You shouldn’t be productive all the time.

You should be able to watch Netflix, and waste time scrolling on Twitter without guilt every now and then. After all, human beings are hardwired as lazy. Our ancient ancestors had to conserve energy to search for food, hunt prey and fight off rivals. Instead of being productive 24/7, listen to your inner monkey. Schedule time off productivity, aka productivity days. A productivity cheat day is a day where you can be unproductive, like how dieters schedule cheat days.

Why should you schedule productivity cheat days?

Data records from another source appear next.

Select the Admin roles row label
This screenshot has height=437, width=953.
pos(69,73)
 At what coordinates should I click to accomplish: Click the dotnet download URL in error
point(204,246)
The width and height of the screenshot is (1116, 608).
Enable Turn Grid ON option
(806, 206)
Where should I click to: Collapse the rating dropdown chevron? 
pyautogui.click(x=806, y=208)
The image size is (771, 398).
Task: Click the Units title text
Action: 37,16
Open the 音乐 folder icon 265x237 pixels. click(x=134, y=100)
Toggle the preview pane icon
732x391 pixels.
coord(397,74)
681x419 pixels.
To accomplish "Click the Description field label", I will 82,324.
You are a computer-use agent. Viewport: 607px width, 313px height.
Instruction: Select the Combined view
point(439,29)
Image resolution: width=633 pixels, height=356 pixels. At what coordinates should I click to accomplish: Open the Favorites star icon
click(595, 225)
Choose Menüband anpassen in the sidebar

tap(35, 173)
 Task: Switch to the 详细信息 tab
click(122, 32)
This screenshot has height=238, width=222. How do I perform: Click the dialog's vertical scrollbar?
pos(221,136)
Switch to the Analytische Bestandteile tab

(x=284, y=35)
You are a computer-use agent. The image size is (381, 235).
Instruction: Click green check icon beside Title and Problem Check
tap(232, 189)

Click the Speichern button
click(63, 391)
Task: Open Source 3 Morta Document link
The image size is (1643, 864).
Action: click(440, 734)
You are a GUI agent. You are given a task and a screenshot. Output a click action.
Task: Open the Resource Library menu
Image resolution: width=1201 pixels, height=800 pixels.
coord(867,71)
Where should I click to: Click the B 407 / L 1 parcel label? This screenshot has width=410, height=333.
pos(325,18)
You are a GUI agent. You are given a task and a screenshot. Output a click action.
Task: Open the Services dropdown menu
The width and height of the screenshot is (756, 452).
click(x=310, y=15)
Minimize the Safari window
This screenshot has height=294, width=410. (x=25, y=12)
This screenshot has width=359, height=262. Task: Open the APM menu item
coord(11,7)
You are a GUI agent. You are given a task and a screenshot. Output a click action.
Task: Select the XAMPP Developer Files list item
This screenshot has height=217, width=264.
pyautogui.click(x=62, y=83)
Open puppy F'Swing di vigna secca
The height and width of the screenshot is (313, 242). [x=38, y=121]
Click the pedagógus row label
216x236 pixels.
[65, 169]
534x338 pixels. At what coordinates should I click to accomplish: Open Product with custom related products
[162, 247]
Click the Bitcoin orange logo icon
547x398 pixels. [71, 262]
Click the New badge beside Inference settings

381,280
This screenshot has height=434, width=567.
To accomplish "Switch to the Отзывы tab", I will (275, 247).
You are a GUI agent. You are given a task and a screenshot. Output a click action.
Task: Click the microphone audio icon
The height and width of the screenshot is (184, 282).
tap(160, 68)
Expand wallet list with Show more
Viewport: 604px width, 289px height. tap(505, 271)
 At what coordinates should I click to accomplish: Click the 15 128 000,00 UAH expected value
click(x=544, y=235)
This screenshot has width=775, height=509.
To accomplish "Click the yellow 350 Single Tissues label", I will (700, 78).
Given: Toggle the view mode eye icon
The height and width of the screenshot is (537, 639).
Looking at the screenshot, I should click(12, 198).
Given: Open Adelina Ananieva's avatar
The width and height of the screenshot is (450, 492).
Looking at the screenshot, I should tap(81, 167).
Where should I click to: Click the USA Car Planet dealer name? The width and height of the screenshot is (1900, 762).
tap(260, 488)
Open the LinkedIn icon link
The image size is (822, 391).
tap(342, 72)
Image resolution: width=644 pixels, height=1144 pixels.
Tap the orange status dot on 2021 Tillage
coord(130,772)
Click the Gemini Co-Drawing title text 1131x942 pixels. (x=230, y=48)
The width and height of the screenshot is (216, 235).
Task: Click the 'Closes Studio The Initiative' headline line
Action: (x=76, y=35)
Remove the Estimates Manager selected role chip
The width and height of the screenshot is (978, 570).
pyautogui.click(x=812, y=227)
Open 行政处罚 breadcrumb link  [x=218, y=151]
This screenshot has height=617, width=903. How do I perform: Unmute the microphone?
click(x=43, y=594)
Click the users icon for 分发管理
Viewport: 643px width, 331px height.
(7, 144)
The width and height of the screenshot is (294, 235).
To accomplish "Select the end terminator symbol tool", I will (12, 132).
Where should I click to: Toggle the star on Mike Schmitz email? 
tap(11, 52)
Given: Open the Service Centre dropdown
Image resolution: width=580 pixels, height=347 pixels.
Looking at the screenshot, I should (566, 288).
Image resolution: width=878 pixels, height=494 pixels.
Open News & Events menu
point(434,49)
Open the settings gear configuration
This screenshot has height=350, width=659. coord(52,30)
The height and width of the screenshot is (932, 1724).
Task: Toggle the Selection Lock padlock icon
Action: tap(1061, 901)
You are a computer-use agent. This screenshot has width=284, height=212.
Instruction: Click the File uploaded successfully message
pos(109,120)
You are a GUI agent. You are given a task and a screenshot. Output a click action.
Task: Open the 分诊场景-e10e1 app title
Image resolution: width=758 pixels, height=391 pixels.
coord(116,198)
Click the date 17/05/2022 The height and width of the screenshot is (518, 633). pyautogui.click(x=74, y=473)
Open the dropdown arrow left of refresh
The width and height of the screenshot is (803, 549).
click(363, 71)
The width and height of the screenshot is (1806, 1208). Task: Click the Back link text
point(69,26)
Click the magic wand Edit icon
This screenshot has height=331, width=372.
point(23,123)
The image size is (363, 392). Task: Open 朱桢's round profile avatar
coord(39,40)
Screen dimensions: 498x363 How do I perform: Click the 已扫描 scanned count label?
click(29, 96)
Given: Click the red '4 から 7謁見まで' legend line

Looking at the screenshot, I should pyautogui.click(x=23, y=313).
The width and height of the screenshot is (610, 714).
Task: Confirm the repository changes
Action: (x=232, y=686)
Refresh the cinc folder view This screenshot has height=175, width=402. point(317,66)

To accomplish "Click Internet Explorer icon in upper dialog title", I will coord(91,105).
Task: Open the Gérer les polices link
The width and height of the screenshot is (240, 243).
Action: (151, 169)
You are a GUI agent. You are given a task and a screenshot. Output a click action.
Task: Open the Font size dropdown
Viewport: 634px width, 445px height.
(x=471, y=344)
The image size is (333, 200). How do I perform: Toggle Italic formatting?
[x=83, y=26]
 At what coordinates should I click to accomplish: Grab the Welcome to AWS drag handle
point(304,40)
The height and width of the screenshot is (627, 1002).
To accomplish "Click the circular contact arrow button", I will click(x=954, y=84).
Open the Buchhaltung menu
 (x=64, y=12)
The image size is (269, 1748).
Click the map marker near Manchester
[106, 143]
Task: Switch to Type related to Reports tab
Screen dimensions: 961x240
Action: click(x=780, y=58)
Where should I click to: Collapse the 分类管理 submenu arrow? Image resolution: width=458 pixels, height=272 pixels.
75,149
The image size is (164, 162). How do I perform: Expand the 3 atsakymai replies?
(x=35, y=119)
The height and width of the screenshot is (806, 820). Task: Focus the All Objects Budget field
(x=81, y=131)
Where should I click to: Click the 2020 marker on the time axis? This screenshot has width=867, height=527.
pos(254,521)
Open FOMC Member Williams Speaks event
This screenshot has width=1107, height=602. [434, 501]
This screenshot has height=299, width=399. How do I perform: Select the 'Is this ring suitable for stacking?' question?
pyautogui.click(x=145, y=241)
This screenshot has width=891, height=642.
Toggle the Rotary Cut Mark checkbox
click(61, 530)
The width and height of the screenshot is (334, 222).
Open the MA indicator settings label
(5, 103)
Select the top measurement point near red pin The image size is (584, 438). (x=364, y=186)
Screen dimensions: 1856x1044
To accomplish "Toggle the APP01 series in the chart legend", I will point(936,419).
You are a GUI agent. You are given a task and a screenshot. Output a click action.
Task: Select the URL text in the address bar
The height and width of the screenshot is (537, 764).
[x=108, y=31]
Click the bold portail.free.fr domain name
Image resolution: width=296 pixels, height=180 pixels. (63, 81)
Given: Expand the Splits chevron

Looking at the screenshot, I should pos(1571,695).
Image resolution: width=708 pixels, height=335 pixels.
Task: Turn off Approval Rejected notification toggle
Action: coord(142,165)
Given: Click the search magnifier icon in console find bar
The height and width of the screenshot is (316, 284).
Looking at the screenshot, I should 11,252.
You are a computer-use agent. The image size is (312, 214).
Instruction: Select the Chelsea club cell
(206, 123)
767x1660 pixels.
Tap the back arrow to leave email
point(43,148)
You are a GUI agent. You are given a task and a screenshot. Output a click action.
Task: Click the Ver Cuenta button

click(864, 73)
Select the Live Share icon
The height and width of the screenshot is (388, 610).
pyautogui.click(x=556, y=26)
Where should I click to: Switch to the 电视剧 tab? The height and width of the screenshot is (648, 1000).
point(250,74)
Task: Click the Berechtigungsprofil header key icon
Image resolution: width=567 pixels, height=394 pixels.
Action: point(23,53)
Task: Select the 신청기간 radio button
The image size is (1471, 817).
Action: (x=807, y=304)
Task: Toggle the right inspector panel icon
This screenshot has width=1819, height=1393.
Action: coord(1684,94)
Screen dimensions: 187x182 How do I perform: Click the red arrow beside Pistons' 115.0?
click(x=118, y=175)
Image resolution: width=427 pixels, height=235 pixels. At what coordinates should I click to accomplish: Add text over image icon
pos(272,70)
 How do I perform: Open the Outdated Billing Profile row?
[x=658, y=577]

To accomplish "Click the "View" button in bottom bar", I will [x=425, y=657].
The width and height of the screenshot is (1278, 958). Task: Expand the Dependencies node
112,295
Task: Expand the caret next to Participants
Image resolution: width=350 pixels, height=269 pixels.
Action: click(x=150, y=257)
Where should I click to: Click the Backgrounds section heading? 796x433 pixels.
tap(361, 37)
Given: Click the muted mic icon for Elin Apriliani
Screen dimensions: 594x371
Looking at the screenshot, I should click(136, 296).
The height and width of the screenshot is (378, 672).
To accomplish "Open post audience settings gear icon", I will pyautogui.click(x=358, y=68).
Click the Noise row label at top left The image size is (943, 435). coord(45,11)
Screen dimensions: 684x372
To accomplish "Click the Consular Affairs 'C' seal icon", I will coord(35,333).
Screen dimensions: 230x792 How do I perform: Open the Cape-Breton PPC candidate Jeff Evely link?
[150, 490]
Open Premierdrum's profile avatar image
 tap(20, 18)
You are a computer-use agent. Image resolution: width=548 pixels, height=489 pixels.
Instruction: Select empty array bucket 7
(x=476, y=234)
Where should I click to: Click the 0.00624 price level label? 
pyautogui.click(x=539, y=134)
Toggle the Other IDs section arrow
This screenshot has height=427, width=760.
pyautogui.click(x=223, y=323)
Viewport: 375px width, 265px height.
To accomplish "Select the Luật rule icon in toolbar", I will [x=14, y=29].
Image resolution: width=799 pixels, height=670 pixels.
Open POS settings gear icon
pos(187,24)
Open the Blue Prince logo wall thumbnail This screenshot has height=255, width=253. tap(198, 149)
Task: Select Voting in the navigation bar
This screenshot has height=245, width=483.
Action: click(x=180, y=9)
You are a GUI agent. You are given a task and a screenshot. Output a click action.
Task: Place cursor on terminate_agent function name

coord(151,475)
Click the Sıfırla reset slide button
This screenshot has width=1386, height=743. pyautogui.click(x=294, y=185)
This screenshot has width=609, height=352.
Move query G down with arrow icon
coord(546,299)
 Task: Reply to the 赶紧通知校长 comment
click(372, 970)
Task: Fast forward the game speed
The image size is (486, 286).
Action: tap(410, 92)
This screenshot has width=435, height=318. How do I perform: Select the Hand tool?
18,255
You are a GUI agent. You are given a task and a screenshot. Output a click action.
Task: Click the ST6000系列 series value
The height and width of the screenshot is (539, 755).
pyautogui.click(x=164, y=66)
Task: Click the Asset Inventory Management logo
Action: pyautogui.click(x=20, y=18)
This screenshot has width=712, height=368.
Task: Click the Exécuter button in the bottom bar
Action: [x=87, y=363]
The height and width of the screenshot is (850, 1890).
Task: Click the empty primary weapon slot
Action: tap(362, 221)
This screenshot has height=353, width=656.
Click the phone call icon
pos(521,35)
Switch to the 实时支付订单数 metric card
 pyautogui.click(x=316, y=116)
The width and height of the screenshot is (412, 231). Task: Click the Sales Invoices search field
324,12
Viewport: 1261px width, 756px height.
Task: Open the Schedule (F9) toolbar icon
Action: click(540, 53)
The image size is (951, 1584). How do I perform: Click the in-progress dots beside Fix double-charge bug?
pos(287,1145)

You shouldn’t work all the time

It’s impossible to work all the time.

You must take breaks from work, not work 24/7. Working longer hours is counterproductive, it’s possible to get the same work done in less time.

When you work long hours, you could be spending your time and attention better. Working longer means you have less time to recharge. This leads to less energy and attention when you work and leads to worse work. According to Cal Newport, work accomplished is a product of time spent and intensity. If you increase the intensity of work done, you can reduce the amount of time taken to complete the work. You get to spend more time on your hobbies, friends and family.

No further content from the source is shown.